Trent Reznor jako producent, na potrzeby filmu wykorzystał blisko osiemdziesiąt kompozycji, z których oczywiście nie wszystkie mogły znaleźć się na płytce z soundtrackiem, chociażby ze względu na pojemność tego nośnika. Niemniej jednak mamy tu dwadzieścia siedem starannie wyselekcjonowanych utworów.


Płyta nie jest losową składanką. Tak naprawdę opowiada historię przedstawioną w filmie przy względnym zachowaniu chronologii. Teksty utworów są świetnym dopełnieniem poszczególnych scen, mogą też poszerzać możliwości ich interpretacji. Waiting for the miracle Cohen’a pięknie rozpoczyna zarówno film jak i soundtrack. Ciężko tu wyobrazić sobie utwór, który wpasowałby się co najmniej równie doskonale. Jest on nie tylko świetnym wstępem do wątku, w którym Mickey i Malory poznają się, ale i do całego filmu jako historii o niecodziennej miłości.

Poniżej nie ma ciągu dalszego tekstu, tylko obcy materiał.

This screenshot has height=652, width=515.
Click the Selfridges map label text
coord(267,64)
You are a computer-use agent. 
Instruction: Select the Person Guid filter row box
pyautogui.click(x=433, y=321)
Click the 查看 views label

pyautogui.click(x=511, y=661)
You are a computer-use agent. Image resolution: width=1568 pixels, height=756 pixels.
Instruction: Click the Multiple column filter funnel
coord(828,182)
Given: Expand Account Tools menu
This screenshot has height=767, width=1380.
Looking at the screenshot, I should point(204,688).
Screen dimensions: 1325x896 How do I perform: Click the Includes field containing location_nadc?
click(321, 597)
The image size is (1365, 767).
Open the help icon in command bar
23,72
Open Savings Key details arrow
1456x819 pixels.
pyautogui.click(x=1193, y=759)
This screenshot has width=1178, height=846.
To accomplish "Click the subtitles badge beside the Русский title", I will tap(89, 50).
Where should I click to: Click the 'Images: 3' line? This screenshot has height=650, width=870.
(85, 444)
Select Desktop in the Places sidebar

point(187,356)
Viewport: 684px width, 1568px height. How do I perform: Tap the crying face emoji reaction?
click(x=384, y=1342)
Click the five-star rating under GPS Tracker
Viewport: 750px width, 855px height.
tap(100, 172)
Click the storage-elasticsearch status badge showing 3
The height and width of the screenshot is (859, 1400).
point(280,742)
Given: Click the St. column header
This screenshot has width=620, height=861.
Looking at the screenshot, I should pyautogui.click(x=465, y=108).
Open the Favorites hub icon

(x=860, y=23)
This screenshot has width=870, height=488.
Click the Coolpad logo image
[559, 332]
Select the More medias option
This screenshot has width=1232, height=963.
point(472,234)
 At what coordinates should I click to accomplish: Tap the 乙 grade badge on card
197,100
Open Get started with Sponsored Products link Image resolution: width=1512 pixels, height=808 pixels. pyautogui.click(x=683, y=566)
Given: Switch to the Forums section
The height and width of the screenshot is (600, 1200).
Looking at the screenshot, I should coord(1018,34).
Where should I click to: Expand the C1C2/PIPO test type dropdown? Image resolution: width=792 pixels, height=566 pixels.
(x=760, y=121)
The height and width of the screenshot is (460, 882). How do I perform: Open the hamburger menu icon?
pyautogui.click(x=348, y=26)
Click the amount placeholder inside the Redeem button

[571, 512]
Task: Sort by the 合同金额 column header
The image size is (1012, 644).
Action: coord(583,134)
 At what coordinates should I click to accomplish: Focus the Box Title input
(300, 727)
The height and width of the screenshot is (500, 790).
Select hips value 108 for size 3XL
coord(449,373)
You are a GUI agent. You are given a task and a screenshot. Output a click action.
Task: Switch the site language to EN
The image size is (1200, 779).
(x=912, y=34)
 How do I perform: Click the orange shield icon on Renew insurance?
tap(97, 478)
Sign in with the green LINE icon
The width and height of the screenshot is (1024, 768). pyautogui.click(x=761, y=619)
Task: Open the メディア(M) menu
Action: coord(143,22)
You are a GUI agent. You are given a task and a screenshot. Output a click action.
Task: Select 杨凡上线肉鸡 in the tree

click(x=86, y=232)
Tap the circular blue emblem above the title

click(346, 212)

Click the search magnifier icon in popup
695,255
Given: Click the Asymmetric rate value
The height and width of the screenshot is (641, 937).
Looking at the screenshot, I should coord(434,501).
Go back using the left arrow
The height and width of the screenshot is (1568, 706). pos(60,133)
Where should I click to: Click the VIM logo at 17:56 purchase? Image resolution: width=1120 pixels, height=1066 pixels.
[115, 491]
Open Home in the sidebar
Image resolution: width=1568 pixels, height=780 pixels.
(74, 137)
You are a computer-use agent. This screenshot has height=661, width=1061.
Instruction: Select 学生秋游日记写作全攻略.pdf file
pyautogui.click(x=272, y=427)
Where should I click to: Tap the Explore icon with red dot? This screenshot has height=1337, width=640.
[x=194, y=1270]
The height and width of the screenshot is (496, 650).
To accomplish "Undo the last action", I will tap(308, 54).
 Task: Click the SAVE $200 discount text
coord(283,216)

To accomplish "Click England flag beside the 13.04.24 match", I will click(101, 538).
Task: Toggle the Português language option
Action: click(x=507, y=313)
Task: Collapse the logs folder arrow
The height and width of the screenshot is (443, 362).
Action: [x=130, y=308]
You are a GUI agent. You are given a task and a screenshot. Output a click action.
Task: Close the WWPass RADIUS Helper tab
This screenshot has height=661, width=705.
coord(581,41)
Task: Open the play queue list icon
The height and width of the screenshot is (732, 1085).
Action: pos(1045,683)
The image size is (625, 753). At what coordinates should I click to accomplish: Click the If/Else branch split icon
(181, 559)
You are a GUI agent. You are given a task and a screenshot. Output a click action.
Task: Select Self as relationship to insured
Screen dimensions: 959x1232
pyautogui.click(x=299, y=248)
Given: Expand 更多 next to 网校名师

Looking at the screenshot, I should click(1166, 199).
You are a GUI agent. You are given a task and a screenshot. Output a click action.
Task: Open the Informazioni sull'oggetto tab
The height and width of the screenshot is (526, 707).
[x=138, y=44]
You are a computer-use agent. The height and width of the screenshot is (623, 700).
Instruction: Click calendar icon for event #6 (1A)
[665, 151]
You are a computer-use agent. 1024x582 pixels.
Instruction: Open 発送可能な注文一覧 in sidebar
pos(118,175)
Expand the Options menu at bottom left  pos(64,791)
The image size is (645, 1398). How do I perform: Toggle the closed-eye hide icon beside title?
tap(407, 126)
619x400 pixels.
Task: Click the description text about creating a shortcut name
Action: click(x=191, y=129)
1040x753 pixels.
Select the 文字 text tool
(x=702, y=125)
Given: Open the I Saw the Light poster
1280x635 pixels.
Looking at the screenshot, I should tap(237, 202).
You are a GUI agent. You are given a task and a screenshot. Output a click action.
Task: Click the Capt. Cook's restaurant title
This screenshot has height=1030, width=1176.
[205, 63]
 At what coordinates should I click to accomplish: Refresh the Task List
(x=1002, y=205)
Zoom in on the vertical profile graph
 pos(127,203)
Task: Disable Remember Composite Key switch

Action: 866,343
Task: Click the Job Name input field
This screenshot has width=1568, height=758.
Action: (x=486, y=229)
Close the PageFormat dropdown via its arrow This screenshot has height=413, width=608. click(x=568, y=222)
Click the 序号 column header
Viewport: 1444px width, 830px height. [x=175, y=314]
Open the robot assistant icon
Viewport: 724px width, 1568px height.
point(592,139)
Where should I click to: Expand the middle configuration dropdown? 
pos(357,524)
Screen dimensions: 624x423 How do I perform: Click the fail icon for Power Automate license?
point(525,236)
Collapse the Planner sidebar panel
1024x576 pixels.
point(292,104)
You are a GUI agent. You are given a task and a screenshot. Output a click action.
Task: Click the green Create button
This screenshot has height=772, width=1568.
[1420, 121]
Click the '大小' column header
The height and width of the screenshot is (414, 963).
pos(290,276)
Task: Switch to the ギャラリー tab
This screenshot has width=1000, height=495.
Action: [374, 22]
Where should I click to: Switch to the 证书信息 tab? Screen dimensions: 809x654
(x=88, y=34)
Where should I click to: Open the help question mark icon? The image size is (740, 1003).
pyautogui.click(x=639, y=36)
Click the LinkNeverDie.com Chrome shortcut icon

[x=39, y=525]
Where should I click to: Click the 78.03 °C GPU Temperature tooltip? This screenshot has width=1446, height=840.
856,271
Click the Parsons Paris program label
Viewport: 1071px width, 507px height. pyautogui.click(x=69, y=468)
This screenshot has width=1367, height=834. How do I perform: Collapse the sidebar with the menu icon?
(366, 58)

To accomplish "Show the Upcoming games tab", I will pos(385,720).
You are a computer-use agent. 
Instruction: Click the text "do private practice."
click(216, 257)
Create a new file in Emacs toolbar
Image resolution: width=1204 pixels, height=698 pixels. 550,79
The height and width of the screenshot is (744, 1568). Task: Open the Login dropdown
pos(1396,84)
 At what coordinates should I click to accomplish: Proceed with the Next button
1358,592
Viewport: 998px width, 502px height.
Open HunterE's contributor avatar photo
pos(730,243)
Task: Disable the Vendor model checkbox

Nastroje miłosne w jaśniejszych barwach rysują utwory takie jak cover The Velvet Undergound Sweet Jane w wykonaniu Cowboy Junkies czy You Belong to me Boba Dylana. W mroczniejszej odsłonie znajdziemy History (repeat itself) A.O.S. czy Something I can never have Nine Inch Nails. Oprócz spokojnych nastrojowych utworów na płycie znajdziemy też wściekłe Shitlist grupy L7 (przez wielu zwany żeńską odmianą Nirvany). Shitlist kilkukrotnie pojawia się gdy na ekranie akcja wyłamuje się ze standardów typowego romansu. Dodatkowo hipnotyzujące zawodzenia z udziałem Nursata Fateha Ali Khana potęguje wydźwięk szaleństwa nawiedzającego bohaterów. Nie brakuje też perełek w postaci Sex is Violent, który jest zlepieniem utworu Ted, Just Admit It Jane’s Addiction i cover’u Screamin’ Jay Hawkinsa, czy  I put a spell on you w wykonaniu Diamandy Galas. Nie wypada nie wspomnieć o przepięknie zaśpiewanym Born Bad przez Juliette Lewis – filmową Mallory.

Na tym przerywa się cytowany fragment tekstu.